It's Not A Magic Square

The only important things to consider are that even numbers (2, 4, 6, 8) may not be adjacent to each other, and similarly for the multiples of 3 (3, 6, 9). There is no other case where two numbers in the range 1-9 are not relatively prime.

Thus we can now start a massive case checking.

First, color the board with black and white like a chessboard, so the corners are black. All the even numbers must go in a single color. This can be verified by case checking again: if a white square is occupied (by an even number), there are three black squares that cannot be occupied; if two white squares are occupied, there are at least four black squares that cannot be occupied; if three white squares are occupied, all black squares cannot be occupied.

Case 1 : All even numbers go to white squares.

This case is much simpler. There are $4!$ ways to permute the even numbers. No matter how they are permuted, the three squares next to the 6 can only have the numbers 1, 5, 7 (the 3 and 9 cannot be adjacent to them); there are $3!$ ways to permute them. The 3 and 9 are for the other two squares, with $2!$ ways to permute. In total, there are $4! \cdot 3! \cdot 2! = 288$ ways here.

Case 2 : All even numbers go to black squares.

This case has two more subcases, depending on whether the center square is an even number or not.

Case 2.1 : The center square is not an even number.

There are $4!$ ways to permute the even numbers to the corners. In any case, the two squares next to the 6 cannot be filled with 3 or 9 (adjacent and not coprime to 6), and the center cannot be either (adjacent to all the remaining empty squares, and hence the other of 3 and 9, and not coprime with that other number). There are thus $2!$ ways to permute the 3 and 9, and $3!$ ways for the 1, 5, 7 in the remaining spots. In total, this is $4! \cdot 2! \cdot 3! = 288$ ways.

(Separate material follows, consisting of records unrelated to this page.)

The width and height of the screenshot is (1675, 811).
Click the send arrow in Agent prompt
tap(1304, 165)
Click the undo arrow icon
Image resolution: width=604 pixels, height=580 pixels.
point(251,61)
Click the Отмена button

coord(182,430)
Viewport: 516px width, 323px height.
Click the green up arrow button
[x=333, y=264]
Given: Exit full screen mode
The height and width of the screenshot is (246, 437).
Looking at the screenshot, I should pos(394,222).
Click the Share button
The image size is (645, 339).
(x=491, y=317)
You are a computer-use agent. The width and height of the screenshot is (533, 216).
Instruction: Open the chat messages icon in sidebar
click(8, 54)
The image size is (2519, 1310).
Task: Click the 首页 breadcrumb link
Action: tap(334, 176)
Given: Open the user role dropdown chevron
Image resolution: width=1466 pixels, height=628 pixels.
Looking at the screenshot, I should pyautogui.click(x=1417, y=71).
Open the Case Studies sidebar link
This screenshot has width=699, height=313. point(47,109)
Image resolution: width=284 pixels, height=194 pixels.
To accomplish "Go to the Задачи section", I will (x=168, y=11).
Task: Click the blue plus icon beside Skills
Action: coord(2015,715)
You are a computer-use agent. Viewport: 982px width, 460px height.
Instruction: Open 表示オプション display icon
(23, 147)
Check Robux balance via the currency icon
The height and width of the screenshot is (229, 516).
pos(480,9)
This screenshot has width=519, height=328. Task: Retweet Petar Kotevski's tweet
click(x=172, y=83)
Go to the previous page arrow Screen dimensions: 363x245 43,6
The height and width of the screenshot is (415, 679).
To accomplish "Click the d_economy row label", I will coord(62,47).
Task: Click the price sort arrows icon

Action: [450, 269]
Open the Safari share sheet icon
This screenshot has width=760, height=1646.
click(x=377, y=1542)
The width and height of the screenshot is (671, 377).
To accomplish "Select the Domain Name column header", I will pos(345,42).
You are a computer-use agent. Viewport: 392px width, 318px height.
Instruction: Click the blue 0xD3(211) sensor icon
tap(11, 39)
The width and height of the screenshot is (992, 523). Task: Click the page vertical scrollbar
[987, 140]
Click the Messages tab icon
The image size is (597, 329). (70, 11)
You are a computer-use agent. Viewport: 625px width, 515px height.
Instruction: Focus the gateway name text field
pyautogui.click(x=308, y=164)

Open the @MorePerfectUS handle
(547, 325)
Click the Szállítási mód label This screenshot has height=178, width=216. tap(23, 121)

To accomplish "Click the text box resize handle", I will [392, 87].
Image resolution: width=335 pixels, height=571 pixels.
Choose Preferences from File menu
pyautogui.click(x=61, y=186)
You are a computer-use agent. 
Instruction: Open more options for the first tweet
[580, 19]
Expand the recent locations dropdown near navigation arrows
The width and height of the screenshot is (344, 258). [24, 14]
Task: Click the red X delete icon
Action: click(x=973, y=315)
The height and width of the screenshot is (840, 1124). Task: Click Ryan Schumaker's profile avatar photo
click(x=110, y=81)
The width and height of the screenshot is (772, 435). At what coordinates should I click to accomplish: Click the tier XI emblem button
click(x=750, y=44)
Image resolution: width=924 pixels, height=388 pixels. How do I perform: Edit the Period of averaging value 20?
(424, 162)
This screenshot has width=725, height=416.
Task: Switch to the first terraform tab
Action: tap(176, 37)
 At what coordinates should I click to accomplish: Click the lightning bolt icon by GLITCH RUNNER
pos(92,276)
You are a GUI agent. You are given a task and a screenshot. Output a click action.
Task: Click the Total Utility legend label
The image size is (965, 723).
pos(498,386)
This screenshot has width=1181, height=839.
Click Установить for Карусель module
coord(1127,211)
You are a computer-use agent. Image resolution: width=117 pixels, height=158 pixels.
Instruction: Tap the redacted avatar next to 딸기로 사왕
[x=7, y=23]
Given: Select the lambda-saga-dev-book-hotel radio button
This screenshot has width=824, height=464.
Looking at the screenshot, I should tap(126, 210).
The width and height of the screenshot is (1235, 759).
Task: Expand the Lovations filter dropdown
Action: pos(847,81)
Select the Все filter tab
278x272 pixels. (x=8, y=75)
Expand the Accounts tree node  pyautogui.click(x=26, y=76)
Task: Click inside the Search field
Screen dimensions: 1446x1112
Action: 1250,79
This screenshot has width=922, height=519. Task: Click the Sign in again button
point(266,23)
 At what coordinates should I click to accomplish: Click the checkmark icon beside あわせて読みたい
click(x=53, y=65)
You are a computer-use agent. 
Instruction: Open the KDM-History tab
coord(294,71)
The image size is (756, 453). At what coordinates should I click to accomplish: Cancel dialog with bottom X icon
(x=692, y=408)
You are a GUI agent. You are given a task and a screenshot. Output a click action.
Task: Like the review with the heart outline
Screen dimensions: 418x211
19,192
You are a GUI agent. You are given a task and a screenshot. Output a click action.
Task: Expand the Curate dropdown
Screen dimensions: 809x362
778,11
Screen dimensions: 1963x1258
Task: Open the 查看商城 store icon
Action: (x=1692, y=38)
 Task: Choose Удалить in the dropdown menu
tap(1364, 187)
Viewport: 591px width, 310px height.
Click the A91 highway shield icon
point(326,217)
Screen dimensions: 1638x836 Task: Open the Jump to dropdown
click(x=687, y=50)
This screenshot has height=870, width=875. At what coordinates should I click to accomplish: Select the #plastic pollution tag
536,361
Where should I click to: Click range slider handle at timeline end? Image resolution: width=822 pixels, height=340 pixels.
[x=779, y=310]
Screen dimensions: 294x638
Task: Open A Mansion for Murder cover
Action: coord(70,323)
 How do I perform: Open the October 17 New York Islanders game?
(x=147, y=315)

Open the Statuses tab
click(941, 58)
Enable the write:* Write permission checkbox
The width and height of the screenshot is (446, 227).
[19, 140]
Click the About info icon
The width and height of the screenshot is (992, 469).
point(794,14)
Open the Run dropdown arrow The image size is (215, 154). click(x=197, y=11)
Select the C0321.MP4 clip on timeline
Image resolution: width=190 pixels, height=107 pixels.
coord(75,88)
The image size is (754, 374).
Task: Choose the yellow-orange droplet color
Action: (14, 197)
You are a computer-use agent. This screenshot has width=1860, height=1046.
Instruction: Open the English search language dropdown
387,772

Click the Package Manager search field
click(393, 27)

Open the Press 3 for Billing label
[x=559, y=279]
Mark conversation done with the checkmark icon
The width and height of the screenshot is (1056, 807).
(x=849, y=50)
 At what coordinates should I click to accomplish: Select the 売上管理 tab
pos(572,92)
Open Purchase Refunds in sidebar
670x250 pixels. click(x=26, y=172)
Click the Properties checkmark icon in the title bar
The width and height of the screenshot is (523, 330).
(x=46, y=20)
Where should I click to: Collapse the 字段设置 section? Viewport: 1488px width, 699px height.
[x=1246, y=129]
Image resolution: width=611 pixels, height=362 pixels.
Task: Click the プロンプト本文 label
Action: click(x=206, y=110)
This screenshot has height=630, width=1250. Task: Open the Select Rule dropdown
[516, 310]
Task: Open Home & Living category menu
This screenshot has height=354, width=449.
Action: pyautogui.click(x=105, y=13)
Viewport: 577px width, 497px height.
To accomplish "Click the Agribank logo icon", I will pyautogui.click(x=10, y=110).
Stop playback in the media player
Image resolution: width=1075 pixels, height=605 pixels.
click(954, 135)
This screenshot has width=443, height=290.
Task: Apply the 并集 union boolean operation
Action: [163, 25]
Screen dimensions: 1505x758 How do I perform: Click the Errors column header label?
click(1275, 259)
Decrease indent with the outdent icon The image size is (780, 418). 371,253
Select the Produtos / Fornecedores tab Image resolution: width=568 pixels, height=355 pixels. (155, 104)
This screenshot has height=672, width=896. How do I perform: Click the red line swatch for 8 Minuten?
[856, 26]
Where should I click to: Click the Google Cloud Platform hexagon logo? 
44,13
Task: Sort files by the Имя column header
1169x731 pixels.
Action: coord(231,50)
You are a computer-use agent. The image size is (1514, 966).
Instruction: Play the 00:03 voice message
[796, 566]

(Diagram: Squares marked x below cannot be 3 or 9.)

1
2
3

6 x E
x x O
E O E

Case 2.2 : The center square is an even number.

The center square cannot be 6, as it's adjacent to four of the five remaining empty squares. So the 6 is on a corner. After that, this is, again, divided into two cases, depending on the location of 6 and the empty corner (the corner with an odd number):

1
2
3

6 O E | E O E
O E O | O E O
E O O | 6 O O

Case 2.2.1 : 6 is across the empty corner.

There are $4$ ways to select the position of the empty corner; this uniquely determines the position of the 6. There are $3!$ ways to permute the even numbers. Now, similar to above, the positions of 3 and 9 are also fixed; there are $2!$ ways to put them, and $3!$ for the 1, 5, 7, for a total of $4 \cdot 3! \cdot 2! \cdot 3! = 288$ .

3 and 9 cannot be on the squares marked x below.

1
2
3

6 x E
x E O
E O x

Case 2.2.2 : 6 is not across the empty corner.

There are $4$ ways to select the position of the empty corner, and $2$ ways to select the position of the 6. There are $3!$ ways to select the other even numbers. This time, there are two possibilities for the positions of 3 and 9. The top O below is 3 or 9, and one of the remaining two O's is also 3 or 9, but either one works. That's a total of $2$ ways to choose the positions, and $2!$ ways to permute 3 and 9. There are $3!$ more ways for the 1, 5, 7, for a total of $4 \cdot 2 \cdot 3! \cdot 2 \cdot 2! \cdot 3! = 1152$ ways.

1
2
3

E O E
x E O
6 x O

Totaling everything, we have $288 + 288 + 288 + 1152 = \boxed{2016}$ ways.